Leitartikel

Gebremster Indexwahlkampf

d'Lëtzebuerger Land vom 13.09.2013

Seit vor bald 30 Jahren mit dem Versprechen, die automatischen Indexanpassungen wieder einzuführen, (und dank einer allgemeinen Erhöhung der Abgeordnetenzahl) die LSAP ihre Parlamentsfraktion um 50 Prozent vergrößern konnte, wurde der Indexwahlkampf in seiner heute bekannten Form zu einer festen Einrichtung.
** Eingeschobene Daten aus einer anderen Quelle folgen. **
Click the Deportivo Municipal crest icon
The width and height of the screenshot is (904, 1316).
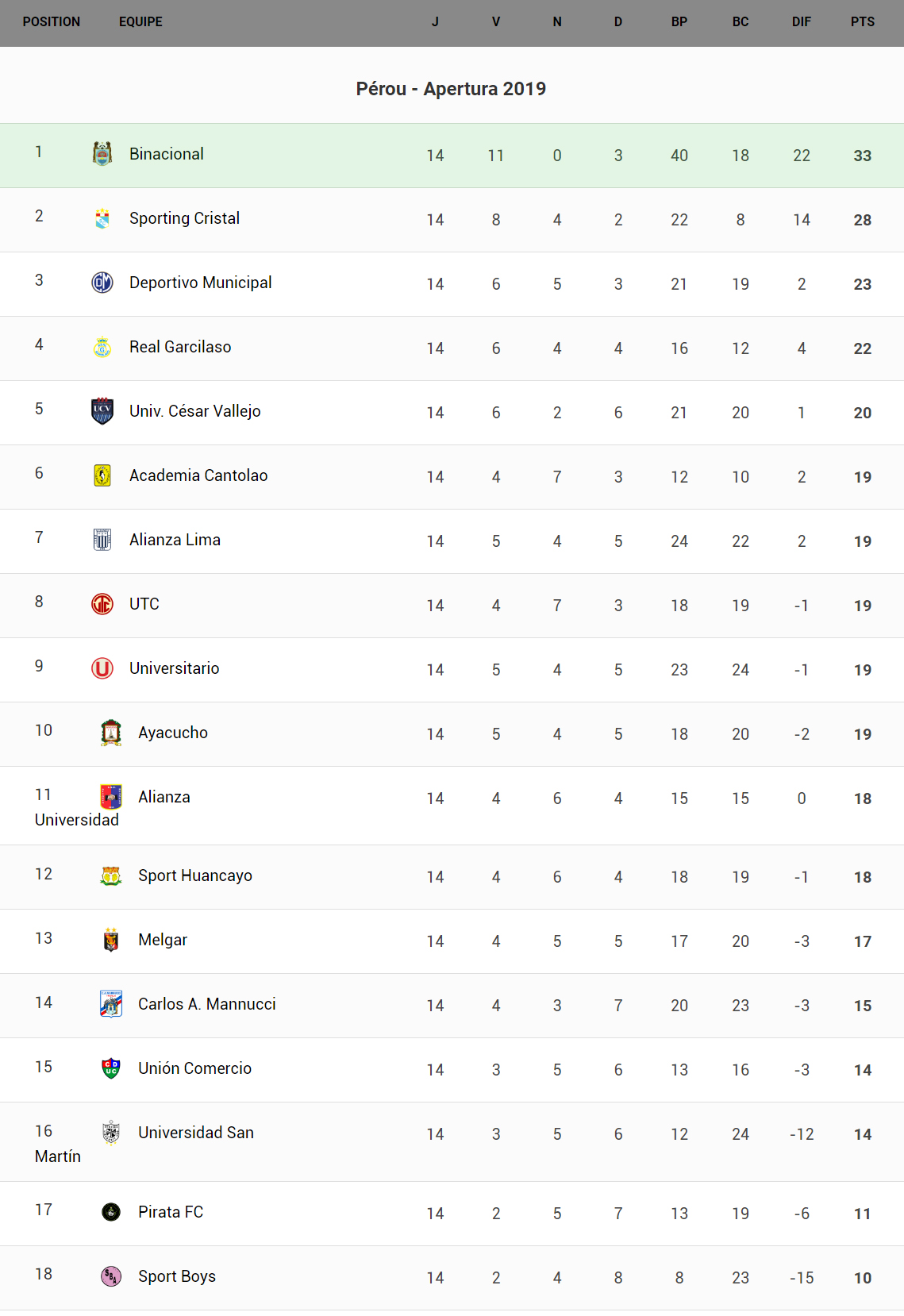102,283
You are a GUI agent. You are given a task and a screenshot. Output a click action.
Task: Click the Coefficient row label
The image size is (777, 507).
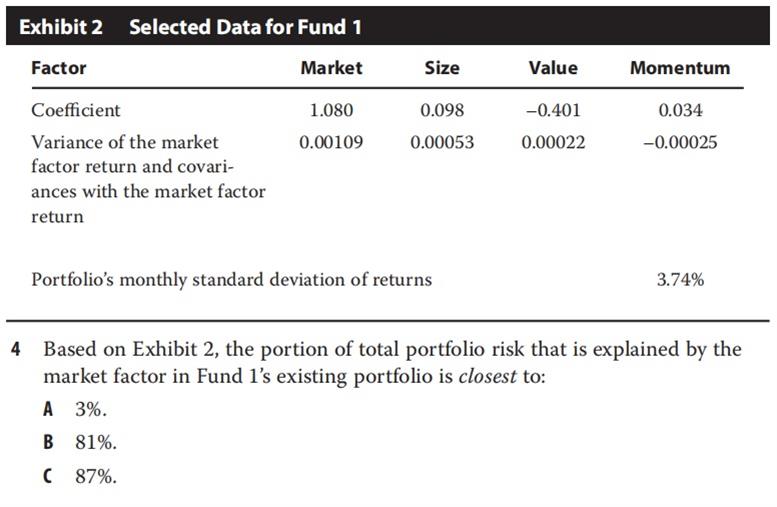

Den aktuellen Anstoß dazu gab der bisherige Premierminister Jean-Claude Juncker, als er im März, zu einem Zeitpunkt, da noch kaum jemand die Notwendigkeit vorgezogener Wahlen vermutete, die CSV aufforderte, in ihr Wahlprogramm zu schreiben, dass sie in den nächsten „drei oder vier Jahren, so lange die Krise anhält“, den Index „deckeln“ wolle. Dazu wird sie nun Gelegenheit haben, wenn sie ihr Wahlprogramm in einer Woche verabschieden soll.
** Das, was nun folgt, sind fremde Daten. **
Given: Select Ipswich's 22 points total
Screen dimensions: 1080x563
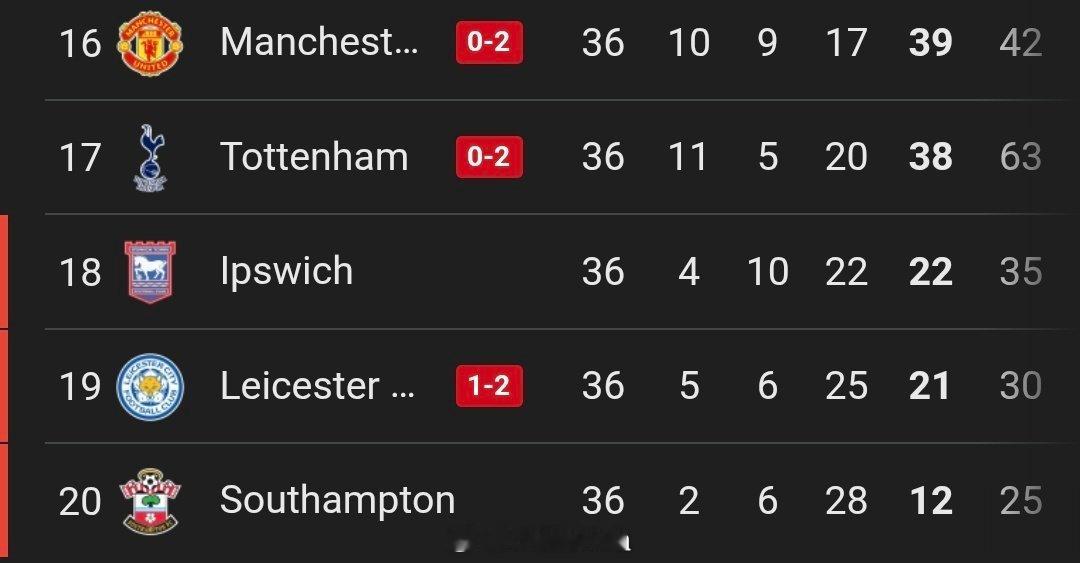Looking at the screenshot, I should pyautogui.click(x=931, y=272).
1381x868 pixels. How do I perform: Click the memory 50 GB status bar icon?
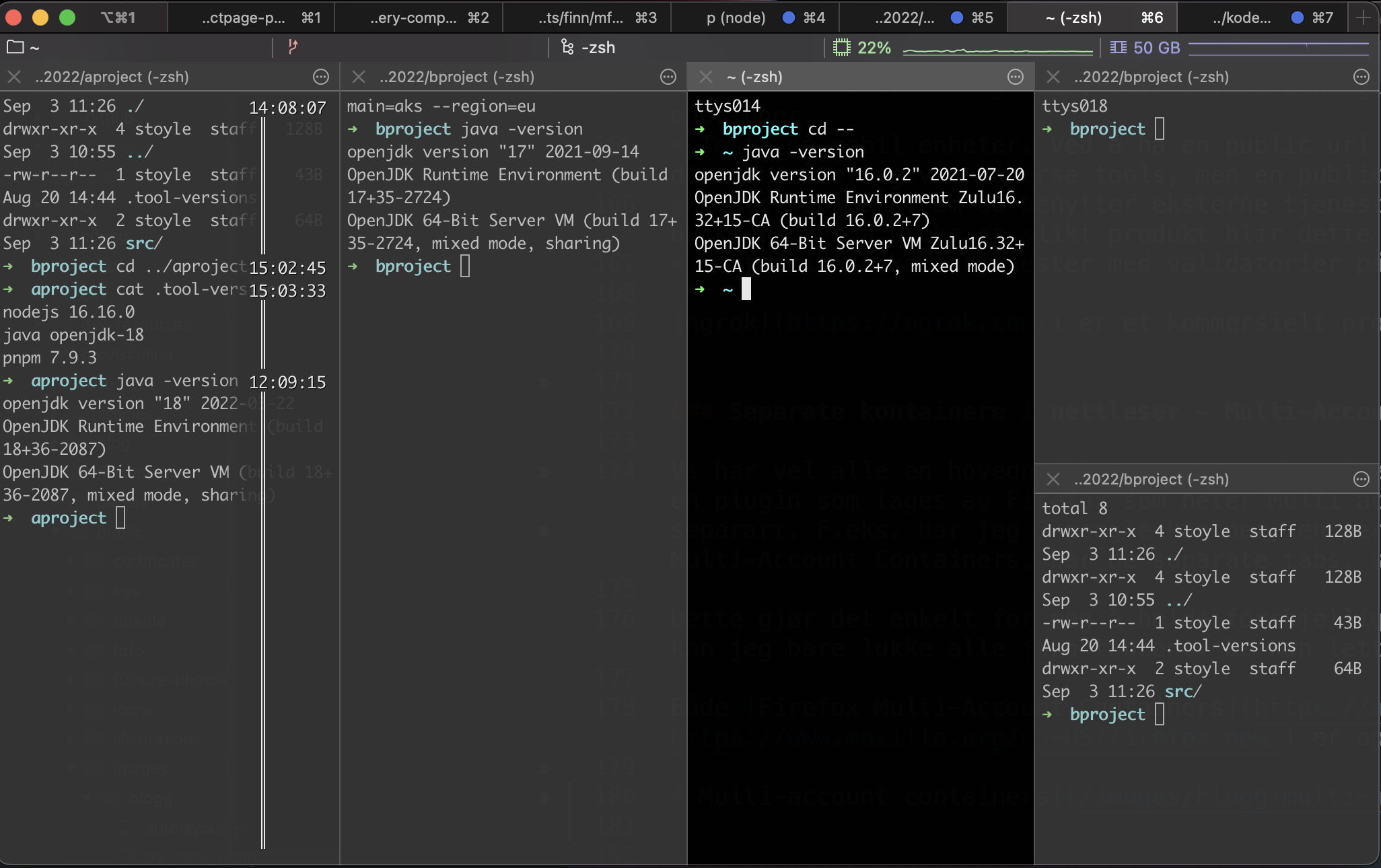1118,47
Allerdings wird die CSV mit ihrem Vorschlag recht einsam da stehen. Denn diese Woche dämmerte es sogar der Handwerkskammer, dass ihre mittelständischen Betriebe mit einem auf den doppelten oder dreifachen Mindestlohn beschränkten Index kaum einen Euro Lohnkosten sparen. Nachdem sich die Handwerksmeister nun offiziell vom gedeckelten Index verabschiedet und die Forderung der großen Schwester Handelskammer nach einer restlosen Desindexierung der Volkswirtschaft übernommen haben, unterstützt nur noch die Piratenpartei die CSV in ihrem Bestreben, den Index zu deckeln. Das überrascht nicht. Denn vor drei Jahren hätte selbst Pre­mier Jean-Claude Juncker lieber die Treibstoffpreise aus dem Indexwarenkorb entfernt und als Gegenleistung den kostenlosen öffentlichen Personentransport eingeführt. Andererseits gibt es bezeichnenderweise keine einzige Partei, welche die Unternehmerforderung nach einer Abschaffung des Index übernehmen will.
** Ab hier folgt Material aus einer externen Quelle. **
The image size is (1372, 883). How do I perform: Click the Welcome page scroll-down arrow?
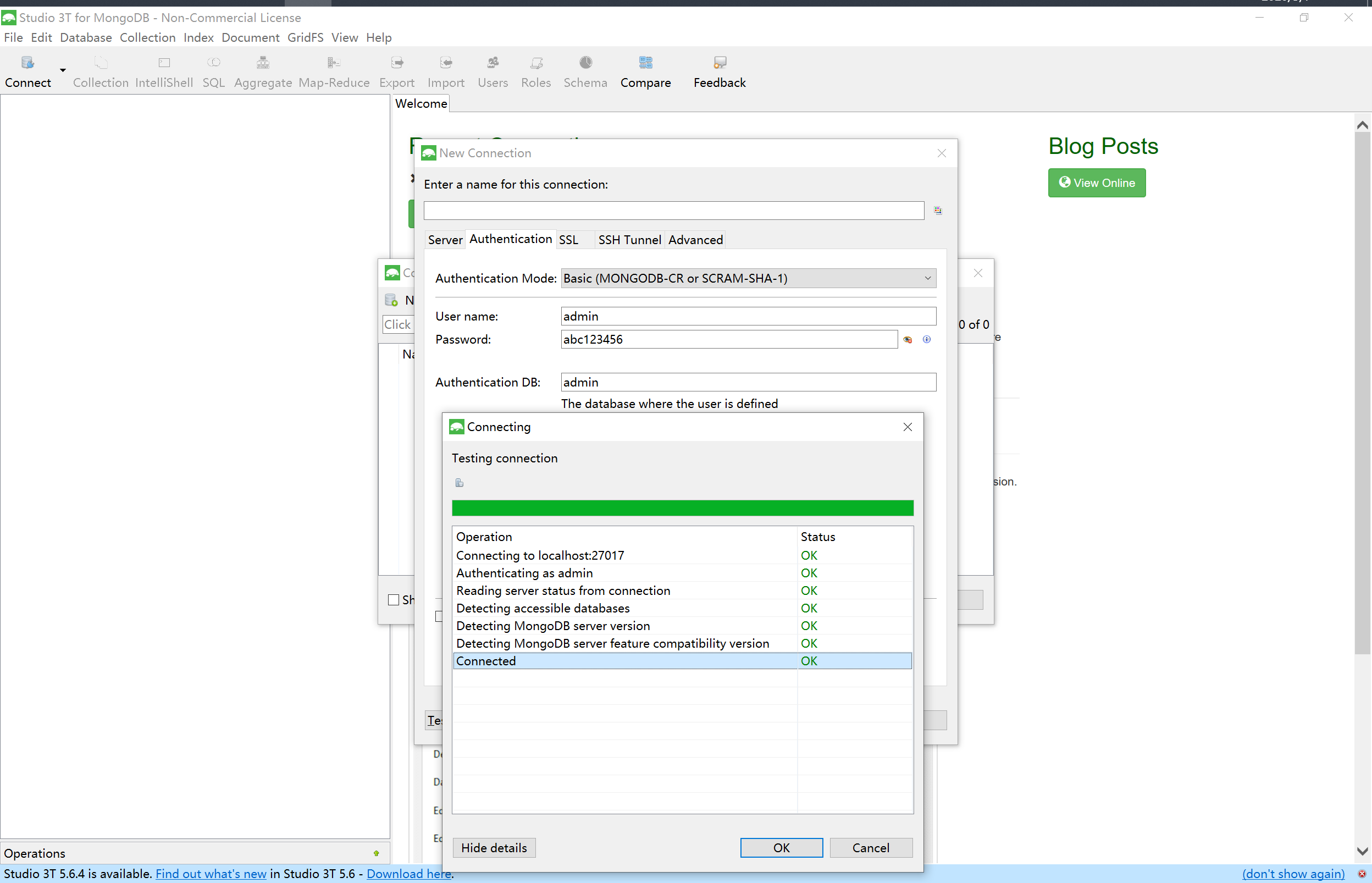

Wie die Geschichte ausgehen wird, lässt sich bereits absehen. Denn die LSAP, die noch vor wenigen Monaten den automatischen Index wieder einführen wollte; die DP, die eine Tranche ausfallen lassen und den Warenkorb reduzieren wollte; und die Grünen, die einst Junckers „ökologischen Index“ begrüßten, erklärten sich einer nach dem anderen bereit, im Zweifelsfall das gegenwärtige System einer Indextranche jährlich fortzuführen. Durch diese Einmütigkeit überlässt keine Partei der anderen im Wahlkampf einen Wettbewerbsvorteil auf einem politisch noch immer brisanten Gebiet. Zudem tut das ohne allzu großen Widerstand der Gewerkschaften durchgesetzte System zumindest auf der Seite der Lohnabhängigen und Rentner niemandem weh. Denn eine Indextranche jährlich macht eine 2,5-prozentige Bruttolohnerhöhung aus, während die jährliche Inflationsrate vorigen Monat bei 1,8 Prozent lag; die durch einen schönen Zufall ausgerechnet im kommenden Wahlmonat ausgezahlte Indextranche ist diejenige, die im Februar dieses Jahres fällig wurde. Das scheinen die Wähler so ähnlich zu sehen. Denn laut einer Mitte Juli durchgeführten Umfrage hielt nur ein Drittel der Befragten eine jährliche Tranche für eine gute Idee, aber drei Viertel hielten sie für persönlich annehmbar.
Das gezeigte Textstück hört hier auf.